Japanese rice and grain grower Arima Co., a 10-person operation on Shikoku, registered as a power supplier because it is considering installing solar panels in unused fields, said Yoji Arima, the sales manager. The business is optimistic that revenue from power production could help stabilize volatile agricultural profits, which are affected by weather and price swings.
Yet entering the market isn’t as easy as buying solar panels and plugging into the grid. Participants must pay a consignment charge to supply customers through transmission lines owned by regional utilities. And, unlike a program started in 2012 that guarantees payment for producers in order to provide incentives for clean energy, participants must find their own customers.
Japan’s electricity demand may rise by about 22 percent to 1.18 trillion kilowatt-hours from fiscal 2013 to 2030 under one scenario, the Ministry of Economy, Trade and Industry said in a report. Sixteen percent of households plan to change their electricity supplier if rates are 10 percent cheaper, according to a survey from Nomura Research Institute Ltd.
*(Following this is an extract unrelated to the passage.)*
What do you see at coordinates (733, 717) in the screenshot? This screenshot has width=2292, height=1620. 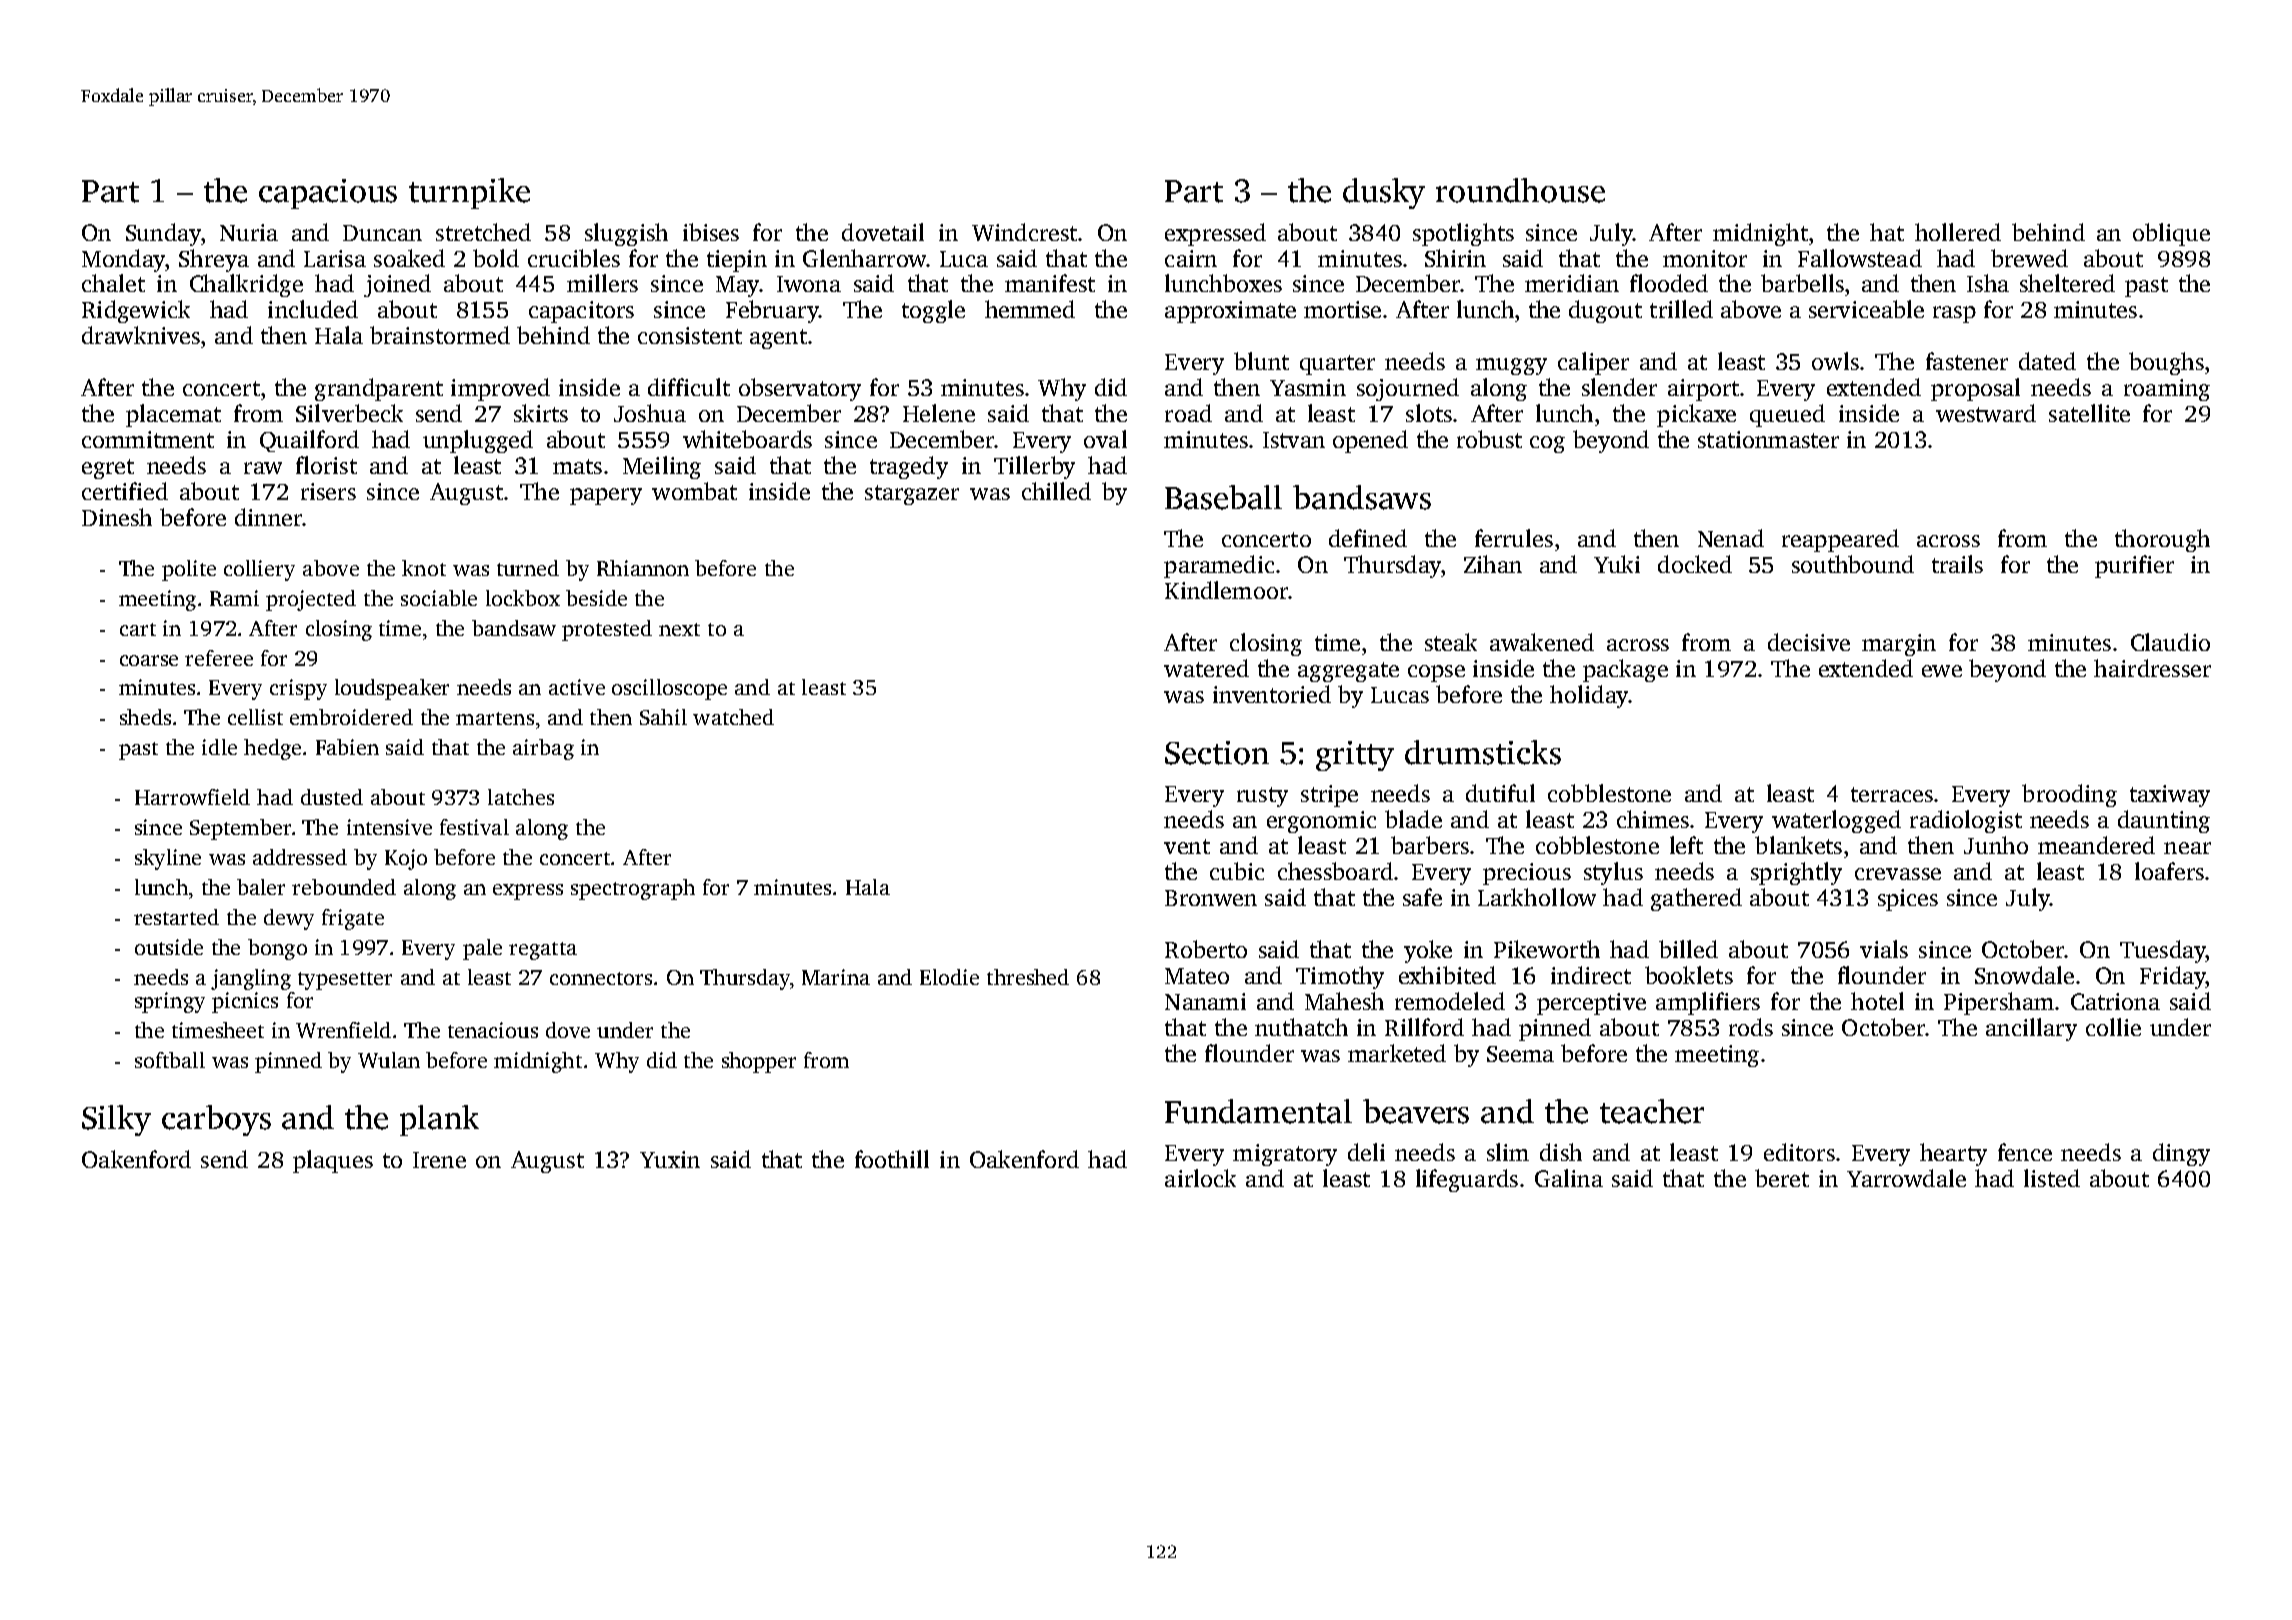 I see `watched` at bounding box center [733, 717].
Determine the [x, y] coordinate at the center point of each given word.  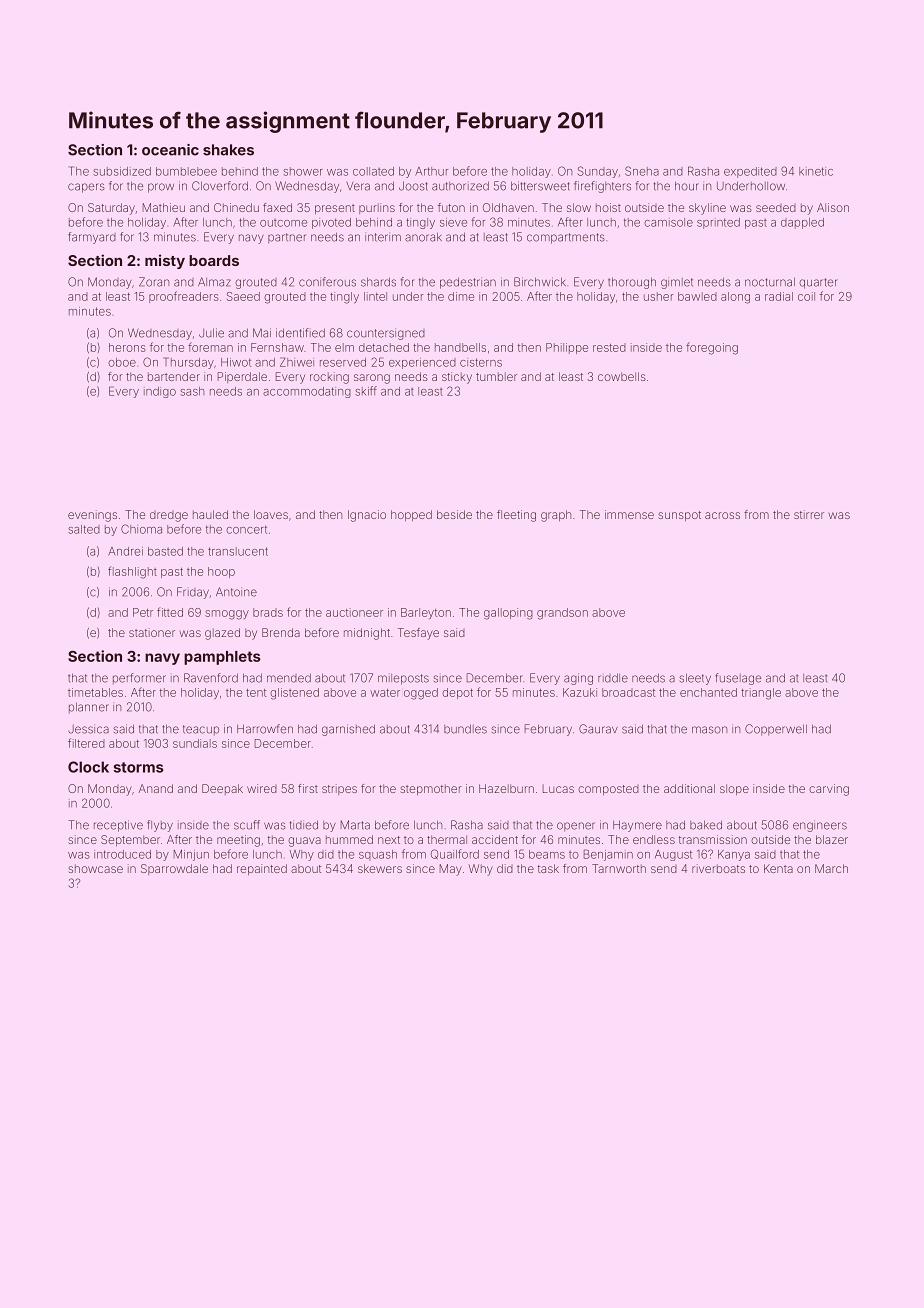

In August, Japan rejoined the group of nations using atomic power as it swept aside public opposition and fired up one of the reactors that had been shuttered for safety upgrades after the March 2011 earthquake and tsunami that wrecked the Fukushima No. 1 station. The disaster led to rolling blackouts in Tokyo and helped sway public support for the liberalization.
Competition between new and existing suppliers may combine with lower commodity prices and the restart of nuclear reactors to drive down retail electricity rates when the power market for households and small businesses opens in April, according to Ali Izadi-Najafabadi, a Tokyo-based analyst with Bloomberg New Energy Finance.
Analysts and academics are divided over whether liberalizing power markets always benefits consumers. In Washington, D.C., and the 11 U.S. states that have restructured electricity markets, prices have risen more than four times faster since deregulation, relative to national prices, according to a study published in the International Journal of Energy Economics and Policy.
Japan has already deregulated power markets for factories and large buildings, and the country’s total electricity market is worth about ¥18.2 trillion ($150 billion).
Existing companies with customers may fare best under new rules.
Tokyo Gas Co., the largest city-gas distributor, plans to enter the power business in April and will target sales in the Kanto region, which has been dominated by Tokyo Electric Power Co. (Tepco) for decades.
“If you’re Tokyo Gas, you already have a residential customer base in Tokyo, so all you’re doing is going back to those customers and saying, ‘You are buying gas from me now, how about you buy electricity from me?’ ” said Izadi-Najafabadi.
Tepco, Japan’s largest utility, announced a partnership with SoftBank Group this month to package power, telephone and Internet service. More partnerships may be on the horizon as companies bundle offerings to scoop up more customers.
“If someone can give you a package at a lower price with a whole bunch of goods, then that is what you are going to take,” said Joseph Jacobelli, a utilities and infrastructure analyst with Bloomberg Intelligence.
“They want to sell packages, which will basically own the customer, then they leverage that up.”